§ **Do this**:
Return the lines of the data below unchanged, starting at the line containing "The height and width of the screenshot is (769, 1024)." and ending at the line containing "pos(67,742)".

>> START Dataset records

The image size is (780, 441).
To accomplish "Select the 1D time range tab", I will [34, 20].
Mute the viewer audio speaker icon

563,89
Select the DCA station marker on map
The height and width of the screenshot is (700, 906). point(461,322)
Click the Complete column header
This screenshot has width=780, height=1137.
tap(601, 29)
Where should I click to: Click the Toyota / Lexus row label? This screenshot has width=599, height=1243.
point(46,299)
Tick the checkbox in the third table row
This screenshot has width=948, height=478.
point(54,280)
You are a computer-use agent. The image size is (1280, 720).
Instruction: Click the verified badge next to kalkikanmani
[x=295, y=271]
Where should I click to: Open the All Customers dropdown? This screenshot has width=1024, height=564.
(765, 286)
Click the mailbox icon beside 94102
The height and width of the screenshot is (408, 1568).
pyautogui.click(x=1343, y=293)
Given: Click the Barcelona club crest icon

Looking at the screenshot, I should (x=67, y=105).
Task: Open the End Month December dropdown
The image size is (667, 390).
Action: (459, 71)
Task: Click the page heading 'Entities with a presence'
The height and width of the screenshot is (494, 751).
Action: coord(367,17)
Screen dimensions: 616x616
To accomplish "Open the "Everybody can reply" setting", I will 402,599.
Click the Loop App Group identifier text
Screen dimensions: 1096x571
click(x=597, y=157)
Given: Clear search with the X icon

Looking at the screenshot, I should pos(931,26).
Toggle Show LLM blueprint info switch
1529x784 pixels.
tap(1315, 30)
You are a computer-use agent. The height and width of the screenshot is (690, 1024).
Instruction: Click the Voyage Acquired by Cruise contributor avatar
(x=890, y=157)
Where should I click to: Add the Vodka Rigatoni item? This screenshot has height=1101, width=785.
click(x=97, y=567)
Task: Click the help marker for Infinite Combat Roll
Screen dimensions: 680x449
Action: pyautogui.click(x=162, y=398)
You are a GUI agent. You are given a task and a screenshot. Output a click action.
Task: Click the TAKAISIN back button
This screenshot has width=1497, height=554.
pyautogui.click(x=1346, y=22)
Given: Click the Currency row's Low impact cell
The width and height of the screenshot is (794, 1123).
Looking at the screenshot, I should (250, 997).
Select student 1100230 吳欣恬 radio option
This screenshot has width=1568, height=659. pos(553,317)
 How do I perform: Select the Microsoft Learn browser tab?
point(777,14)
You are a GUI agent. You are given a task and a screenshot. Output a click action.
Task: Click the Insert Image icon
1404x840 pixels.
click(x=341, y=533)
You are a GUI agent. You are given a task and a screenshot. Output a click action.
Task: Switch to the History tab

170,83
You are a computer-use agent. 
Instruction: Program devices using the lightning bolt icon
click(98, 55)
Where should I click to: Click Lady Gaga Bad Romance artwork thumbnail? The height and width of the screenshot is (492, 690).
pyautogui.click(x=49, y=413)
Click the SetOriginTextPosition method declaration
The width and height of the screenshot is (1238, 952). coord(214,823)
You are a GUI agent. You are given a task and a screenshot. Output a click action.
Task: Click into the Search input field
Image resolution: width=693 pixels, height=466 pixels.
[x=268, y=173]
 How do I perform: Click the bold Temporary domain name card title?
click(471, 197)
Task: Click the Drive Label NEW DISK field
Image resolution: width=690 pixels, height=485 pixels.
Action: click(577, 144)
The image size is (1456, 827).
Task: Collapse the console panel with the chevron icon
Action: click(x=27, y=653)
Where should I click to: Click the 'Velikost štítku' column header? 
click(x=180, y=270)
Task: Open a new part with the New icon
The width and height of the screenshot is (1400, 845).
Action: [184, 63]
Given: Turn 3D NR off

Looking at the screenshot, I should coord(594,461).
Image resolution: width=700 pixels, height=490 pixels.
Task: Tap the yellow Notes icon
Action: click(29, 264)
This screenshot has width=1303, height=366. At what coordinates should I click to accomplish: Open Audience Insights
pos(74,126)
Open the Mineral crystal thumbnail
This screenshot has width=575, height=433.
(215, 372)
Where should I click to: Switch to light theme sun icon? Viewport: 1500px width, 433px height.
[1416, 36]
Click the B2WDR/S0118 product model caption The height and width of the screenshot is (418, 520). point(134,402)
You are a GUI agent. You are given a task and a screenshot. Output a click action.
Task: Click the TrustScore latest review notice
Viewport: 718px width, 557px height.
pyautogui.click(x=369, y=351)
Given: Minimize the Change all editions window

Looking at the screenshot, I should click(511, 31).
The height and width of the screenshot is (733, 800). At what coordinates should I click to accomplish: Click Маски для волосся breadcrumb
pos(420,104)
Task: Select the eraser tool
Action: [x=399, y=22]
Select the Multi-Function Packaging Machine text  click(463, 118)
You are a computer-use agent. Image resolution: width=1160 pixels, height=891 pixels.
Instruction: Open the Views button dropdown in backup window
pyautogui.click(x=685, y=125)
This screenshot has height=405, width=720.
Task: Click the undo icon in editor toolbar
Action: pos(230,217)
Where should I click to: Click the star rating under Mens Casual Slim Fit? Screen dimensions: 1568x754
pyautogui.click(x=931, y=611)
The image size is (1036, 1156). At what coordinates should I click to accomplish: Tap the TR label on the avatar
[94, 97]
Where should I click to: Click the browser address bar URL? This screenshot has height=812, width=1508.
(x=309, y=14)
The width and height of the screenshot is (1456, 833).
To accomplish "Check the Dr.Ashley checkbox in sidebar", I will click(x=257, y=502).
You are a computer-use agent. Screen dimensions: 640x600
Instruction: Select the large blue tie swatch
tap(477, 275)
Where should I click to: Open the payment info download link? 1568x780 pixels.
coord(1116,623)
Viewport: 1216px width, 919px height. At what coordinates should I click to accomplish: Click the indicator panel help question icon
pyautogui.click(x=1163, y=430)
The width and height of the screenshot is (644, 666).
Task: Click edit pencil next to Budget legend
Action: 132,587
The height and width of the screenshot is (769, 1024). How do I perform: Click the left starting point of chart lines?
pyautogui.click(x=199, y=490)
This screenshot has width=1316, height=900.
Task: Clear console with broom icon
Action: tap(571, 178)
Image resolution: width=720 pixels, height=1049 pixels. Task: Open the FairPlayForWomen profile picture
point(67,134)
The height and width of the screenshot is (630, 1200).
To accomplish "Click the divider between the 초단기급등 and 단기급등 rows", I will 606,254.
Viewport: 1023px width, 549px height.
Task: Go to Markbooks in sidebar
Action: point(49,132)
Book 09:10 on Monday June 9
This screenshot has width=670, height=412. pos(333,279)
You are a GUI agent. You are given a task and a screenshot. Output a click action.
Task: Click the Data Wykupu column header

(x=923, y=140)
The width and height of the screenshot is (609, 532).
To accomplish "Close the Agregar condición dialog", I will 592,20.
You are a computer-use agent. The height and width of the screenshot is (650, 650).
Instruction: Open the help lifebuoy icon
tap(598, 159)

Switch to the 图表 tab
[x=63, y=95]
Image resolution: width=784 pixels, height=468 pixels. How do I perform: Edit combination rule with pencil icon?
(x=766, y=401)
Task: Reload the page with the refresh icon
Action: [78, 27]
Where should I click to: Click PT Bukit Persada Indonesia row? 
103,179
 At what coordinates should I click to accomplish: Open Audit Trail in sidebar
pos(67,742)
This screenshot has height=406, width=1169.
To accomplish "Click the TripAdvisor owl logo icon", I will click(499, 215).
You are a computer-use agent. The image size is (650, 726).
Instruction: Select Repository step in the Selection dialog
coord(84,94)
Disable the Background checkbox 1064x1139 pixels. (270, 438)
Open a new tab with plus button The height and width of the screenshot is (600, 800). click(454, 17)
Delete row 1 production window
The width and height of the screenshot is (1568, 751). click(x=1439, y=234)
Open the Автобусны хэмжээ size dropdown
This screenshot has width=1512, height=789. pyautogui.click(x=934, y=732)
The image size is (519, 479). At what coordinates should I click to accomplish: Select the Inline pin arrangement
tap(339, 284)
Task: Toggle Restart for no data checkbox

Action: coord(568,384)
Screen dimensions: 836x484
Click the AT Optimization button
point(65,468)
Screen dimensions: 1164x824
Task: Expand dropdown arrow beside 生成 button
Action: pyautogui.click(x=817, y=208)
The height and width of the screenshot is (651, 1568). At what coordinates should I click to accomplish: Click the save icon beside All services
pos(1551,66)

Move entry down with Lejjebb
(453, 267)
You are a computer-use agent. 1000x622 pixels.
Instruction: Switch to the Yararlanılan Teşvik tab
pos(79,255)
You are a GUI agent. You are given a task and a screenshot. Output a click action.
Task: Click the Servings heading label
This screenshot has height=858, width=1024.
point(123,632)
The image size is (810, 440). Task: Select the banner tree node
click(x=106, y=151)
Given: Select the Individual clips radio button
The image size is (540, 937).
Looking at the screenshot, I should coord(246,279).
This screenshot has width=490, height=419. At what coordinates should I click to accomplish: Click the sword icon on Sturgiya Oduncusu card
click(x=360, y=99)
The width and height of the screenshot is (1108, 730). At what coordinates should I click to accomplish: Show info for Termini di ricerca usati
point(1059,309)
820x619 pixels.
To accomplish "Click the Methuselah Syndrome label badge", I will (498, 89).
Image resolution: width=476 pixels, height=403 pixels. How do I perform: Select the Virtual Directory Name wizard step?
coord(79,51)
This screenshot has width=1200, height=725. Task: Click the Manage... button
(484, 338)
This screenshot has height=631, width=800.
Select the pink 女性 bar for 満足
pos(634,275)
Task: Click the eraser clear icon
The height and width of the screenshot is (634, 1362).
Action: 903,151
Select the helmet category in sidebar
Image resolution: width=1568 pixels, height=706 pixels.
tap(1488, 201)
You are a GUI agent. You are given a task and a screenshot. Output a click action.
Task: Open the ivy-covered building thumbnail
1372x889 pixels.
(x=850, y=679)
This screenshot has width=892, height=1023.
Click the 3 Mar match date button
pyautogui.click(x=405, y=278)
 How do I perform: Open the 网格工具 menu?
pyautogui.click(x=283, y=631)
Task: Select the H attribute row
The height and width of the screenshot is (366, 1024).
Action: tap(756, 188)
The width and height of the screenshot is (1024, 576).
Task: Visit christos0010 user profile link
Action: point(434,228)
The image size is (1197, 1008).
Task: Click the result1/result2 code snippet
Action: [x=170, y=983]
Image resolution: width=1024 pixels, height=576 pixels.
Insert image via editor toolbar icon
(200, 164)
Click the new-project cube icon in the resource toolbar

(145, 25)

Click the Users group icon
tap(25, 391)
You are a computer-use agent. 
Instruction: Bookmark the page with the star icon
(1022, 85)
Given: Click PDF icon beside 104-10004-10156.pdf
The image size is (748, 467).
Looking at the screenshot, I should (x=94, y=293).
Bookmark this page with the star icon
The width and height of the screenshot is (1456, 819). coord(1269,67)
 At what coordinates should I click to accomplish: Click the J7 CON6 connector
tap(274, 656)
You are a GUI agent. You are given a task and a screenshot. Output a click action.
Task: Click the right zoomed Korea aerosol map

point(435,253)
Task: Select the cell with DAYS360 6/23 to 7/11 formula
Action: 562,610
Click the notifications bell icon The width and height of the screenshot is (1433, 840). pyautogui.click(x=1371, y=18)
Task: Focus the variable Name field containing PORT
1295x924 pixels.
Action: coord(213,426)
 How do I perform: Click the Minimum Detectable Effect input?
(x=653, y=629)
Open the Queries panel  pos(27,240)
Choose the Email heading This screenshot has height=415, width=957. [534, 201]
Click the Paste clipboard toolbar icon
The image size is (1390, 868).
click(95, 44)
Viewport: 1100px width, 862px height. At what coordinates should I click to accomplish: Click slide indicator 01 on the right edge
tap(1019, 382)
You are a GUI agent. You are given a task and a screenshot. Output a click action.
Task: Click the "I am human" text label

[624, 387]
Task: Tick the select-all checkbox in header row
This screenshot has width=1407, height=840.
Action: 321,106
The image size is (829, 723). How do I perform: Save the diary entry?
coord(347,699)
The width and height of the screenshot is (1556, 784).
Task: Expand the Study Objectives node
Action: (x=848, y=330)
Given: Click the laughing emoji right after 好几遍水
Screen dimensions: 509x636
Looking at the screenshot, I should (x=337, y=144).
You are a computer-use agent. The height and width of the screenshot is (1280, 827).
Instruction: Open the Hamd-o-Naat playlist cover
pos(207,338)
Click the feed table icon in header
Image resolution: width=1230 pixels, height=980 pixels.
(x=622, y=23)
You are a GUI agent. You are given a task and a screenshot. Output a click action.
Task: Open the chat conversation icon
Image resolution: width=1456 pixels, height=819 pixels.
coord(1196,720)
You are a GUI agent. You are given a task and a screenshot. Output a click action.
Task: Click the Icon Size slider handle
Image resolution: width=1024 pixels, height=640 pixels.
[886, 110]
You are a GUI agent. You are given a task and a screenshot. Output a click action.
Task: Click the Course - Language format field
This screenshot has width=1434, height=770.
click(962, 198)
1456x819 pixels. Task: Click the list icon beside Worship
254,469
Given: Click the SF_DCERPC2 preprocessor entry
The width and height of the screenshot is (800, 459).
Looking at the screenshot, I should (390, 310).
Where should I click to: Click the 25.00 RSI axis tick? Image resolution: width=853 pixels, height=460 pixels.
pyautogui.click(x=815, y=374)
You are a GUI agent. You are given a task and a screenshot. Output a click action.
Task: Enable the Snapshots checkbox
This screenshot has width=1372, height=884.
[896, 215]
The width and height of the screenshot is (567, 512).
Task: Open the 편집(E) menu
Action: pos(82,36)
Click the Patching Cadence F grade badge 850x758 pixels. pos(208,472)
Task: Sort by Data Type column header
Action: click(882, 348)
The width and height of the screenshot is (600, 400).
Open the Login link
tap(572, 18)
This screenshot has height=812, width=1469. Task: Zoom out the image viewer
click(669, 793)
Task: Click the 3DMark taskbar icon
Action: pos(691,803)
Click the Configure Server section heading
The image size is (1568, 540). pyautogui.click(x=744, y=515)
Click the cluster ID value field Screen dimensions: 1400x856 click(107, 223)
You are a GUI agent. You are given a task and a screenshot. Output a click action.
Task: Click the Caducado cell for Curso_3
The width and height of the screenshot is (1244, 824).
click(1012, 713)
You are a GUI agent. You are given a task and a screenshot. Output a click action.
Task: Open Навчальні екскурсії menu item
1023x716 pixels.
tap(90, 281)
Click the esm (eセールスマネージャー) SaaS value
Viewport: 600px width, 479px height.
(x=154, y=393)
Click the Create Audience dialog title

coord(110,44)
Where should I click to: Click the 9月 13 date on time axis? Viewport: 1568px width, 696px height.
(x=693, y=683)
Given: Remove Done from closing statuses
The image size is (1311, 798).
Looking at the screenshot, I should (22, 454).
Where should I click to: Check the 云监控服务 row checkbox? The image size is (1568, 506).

>> END Dataset records

§ **Correct result**:
The height and width of the screenshot is (769, 1024). How do I perform: Click the left starting point of chart lines?
pyautogui.click(x=199, y=490)
This screenshot has width=1316, height=900.
Task: Clear console with broom icon
Action: tap(571, 178)
Image resolution: width=720 pixels, height=1049 pixels. Task: Open the FairPlayForWomen profile picture
point(67,134)
The height and width of the screenshot is (630, 1200).
To accomplish "Click the divider between the 초단기급등 and 단기급등 rows", I will 606,254.
Viewport: 1023px width, 549px height.
Task: Go to Markbooks in sidebar
Action: point(49,132)
Book 09:10 on Monday June 9
This screenshot has width=670, height=412. pos(333,279)
You are a GUI agent. You are given a task and a screenshot. Output a click action.
Task: Click the Data Wykupu column header

(x=923, y=140)
The width and height of the screenshot is (609, 532).
To accomplish "Close the Agregar condición dialog", I will 592,20.
You are a computer-use agent. The height and width of the screenshot is (650, 650).
Instruction: Open the help lifebuoy icon
tap(598, 159)

Switch to the 图表 tab
[x=63, y=95]
Image resolution: width=784 pixels, height=468 pixels. How do I perform: Edit combination rule with pencil icon?
(x=766, y=401)
Task: Reload the page with the refresh icon
Action: [78, 27]
Where should I click to: Click PT Bukit Persada Indonesia row? 
103,179
 At what coordinates should I click to accomplish: Open Audit Trail in sidebar
pos(67,742)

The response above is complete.